What this task involves:
Retype, exactly as they appear below, the lines between the line holding "Instruction: Click the airbrush" and the line holding "1467x711 pixels.", both ends included.

▽

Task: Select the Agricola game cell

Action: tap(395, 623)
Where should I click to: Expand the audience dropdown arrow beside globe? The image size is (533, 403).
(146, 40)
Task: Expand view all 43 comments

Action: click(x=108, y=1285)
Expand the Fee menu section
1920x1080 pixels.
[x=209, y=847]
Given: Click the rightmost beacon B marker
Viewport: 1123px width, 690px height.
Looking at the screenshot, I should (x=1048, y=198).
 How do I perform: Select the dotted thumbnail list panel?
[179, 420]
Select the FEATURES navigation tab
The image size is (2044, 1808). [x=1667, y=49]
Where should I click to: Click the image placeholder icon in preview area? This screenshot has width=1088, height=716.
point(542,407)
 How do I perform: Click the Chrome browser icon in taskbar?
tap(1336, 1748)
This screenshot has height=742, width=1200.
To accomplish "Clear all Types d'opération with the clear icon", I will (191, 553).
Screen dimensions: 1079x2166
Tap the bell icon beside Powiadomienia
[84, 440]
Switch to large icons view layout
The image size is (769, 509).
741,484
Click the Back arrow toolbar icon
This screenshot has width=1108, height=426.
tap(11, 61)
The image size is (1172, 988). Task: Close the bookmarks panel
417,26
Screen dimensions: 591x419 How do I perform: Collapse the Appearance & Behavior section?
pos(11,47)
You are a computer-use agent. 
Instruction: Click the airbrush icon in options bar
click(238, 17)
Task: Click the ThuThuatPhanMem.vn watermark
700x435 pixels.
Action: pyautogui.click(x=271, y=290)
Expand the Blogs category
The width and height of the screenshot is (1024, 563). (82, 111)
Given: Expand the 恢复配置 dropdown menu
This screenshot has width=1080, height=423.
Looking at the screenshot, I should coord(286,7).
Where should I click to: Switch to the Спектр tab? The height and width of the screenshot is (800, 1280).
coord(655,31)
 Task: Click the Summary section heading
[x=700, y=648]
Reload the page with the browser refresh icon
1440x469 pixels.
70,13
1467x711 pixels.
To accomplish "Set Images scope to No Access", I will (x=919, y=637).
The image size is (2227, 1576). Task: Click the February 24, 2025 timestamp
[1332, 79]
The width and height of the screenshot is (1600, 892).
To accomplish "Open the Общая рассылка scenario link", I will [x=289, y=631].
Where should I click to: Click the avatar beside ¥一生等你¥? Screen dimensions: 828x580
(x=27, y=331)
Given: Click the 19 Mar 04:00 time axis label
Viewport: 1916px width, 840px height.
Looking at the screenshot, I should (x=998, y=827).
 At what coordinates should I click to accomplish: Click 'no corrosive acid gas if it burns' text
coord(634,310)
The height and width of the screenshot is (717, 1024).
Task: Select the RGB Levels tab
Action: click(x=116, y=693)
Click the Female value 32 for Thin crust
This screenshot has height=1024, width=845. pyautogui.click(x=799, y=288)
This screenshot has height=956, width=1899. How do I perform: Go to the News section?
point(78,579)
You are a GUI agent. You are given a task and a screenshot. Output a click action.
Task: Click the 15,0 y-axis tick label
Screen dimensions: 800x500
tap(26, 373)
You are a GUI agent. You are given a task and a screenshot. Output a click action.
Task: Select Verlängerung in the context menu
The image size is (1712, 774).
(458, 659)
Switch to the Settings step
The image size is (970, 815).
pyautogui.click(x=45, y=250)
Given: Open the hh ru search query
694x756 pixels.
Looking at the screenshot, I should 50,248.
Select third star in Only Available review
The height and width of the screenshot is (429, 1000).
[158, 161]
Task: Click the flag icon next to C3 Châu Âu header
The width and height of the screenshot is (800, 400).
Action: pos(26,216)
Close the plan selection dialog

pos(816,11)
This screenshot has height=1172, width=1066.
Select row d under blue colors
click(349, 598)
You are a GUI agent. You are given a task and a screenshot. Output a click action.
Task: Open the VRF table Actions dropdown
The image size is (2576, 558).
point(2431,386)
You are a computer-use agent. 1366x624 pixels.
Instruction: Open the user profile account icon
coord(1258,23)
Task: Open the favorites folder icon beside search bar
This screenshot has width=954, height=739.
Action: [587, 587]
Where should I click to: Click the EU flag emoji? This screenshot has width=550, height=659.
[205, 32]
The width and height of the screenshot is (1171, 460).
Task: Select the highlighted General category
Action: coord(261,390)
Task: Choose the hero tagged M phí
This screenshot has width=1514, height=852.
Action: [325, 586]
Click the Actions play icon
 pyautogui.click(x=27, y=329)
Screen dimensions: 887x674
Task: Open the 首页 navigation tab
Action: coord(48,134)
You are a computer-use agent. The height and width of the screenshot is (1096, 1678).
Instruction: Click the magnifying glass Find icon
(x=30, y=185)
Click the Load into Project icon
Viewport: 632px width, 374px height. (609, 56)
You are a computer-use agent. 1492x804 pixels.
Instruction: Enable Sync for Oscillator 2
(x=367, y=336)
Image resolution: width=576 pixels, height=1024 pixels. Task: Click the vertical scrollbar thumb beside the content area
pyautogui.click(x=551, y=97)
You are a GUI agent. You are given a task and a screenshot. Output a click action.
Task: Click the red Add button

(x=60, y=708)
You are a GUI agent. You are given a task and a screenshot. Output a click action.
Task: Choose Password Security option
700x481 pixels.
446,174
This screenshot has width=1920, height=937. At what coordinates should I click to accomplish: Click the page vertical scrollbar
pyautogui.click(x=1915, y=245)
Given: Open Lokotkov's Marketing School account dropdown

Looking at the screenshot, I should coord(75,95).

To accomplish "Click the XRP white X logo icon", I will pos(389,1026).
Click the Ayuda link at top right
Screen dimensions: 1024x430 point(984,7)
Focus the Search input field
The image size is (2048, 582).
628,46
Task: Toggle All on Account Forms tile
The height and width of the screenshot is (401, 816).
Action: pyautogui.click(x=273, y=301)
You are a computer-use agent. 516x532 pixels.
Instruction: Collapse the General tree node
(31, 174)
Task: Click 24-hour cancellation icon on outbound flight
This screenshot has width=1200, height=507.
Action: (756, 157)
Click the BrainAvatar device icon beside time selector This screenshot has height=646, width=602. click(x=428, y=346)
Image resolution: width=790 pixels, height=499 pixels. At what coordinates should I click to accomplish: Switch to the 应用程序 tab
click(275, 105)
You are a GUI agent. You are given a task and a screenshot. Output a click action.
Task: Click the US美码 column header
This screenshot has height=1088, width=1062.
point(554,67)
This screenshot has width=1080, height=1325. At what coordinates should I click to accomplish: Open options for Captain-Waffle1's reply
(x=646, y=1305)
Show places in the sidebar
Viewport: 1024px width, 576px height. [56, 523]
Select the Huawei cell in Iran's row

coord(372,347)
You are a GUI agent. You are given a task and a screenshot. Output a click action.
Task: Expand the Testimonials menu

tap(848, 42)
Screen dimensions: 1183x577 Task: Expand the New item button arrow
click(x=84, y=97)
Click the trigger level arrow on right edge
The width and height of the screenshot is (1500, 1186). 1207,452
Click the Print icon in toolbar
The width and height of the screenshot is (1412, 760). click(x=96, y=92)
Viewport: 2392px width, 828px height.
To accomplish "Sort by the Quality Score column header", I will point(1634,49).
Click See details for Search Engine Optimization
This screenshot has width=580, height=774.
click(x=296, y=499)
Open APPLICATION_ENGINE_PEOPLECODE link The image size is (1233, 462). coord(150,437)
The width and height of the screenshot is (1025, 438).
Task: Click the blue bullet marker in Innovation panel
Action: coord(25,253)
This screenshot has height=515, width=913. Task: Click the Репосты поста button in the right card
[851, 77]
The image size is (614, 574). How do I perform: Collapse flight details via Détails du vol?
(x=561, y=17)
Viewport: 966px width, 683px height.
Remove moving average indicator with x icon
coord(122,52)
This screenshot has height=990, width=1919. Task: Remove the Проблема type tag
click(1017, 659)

△

The answer:
Instruction: Click the airbrush icon in options bar
click(238, 17)
Task: Click the ThuThuatPhanMem.vn watermark
700x435 pixels.
Action: pyautogui.click(x=271, y=290)
Expand the Blogs category
The width and height of the screenshot is (1024, 563). (82, 111)
Given: Expand the 恢复配置 dropdown menu
This screenshot has width=1080, height=423.
Looking at the screenshot, I should coord(286,7).
Where should I click to: Switch to the Спектр tab? The height and width of the screenshot is (800, 1280).
coord(655,31)
 Task: Click the Summary section heading
[x=700, y=648]
Reload the page with the browser refresh icon
1440x469 pixels.
70,13
1467x711 pixels.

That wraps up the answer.